Consider: The setting and atmosphere, narrative technique, including the use of Lockwood as a narrator compared with later narrators and preparation in the opening for the rest of the novel

        Emily Brontë’s opening chapter to ‘Wuthering Heights’ creates intrigue and curiosity. This greatly relies on the atmosphere, narrators and setting Emily Brontë chose to introduce the reader to the different world and people of Wuthering Heights.
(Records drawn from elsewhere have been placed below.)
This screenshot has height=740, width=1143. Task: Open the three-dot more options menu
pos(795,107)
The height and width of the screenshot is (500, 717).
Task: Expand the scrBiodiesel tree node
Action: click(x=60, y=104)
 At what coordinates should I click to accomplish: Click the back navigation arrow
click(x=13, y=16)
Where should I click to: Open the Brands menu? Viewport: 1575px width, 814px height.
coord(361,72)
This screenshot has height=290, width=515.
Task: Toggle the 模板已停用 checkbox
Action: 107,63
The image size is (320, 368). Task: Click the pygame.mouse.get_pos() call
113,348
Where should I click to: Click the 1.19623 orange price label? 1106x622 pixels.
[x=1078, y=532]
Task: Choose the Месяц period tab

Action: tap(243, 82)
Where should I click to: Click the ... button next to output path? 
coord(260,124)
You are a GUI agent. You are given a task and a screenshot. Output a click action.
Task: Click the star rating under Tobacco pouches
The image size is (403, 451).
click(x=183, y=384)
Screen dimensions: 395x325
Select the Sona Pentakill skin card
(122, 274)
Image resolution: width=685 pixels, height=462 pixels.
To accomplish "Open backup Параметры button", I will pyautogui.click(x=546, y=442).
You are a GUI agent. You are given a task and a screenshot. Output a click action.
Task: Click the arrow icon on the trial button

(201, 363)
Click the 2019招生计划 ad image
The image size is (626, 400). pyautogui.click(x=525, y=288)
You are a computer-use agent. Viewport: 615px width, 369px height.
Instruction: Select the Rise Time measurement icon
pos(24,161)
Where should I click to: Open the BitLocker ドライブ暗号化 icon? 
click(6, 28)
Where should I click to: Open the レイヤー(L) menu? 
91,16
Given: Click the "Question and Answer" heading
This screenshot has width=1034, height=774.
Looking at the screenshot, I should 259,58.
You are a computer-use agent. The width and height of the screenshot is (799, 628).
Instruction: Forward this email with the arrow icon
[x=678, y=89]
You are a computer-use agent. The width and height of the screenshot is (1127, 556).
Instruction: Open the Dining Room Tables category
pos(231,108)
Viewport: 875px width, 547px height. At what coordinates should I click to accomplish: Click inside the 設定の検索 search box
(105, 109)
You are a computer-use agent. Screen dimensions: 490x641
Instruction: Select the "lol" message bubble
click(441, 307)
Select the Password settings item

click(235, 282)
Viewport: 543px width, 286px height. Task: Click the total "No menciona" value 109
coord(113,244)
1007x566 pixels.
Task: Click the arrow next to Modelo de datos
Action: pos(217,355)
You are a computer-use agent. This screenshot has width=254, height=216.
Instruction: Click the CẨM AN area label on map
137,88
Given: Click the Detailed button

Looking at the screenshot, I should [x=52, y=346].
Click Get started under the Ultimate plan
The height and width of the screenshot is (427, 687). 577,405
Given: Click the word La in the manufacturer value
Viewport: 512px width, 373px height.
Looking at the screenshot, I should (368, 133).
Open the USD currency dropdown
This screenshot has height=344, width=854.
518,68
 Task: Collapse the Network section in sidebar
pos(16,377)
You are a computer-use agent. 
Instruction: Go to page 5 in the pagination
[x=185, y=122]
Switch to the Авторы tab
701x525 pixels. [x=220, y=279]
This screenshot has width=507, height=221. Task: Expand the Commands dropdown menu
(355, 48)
        Emily Brontë starts the opening chapter with a date – 1801, therefore suggesting that this is someone’s diary. The diary belongs to Mr Lockwood, who happens to be staying at Thrushcross Grange. Not suprisingly, Lockwood starts his diary off with the word ‘I’ which sums up Lockwood’s egotistical nature. In this new world which makes a distant memory of the civilised society Lockwood comes from, he feels himself to be above those around him, referring to Joseph as ‘ an old man, very old, perhaps, though hale and sinewy.’

        From the very onset Emily Brontë introduces Lockwood to us as a very unreliable narrator. He bases all his conclusions on speculations, and his speeches are full of guesswork like ‘ I conjectured’, ‘I detected’, ‘I believe’ and ‘I suppose’.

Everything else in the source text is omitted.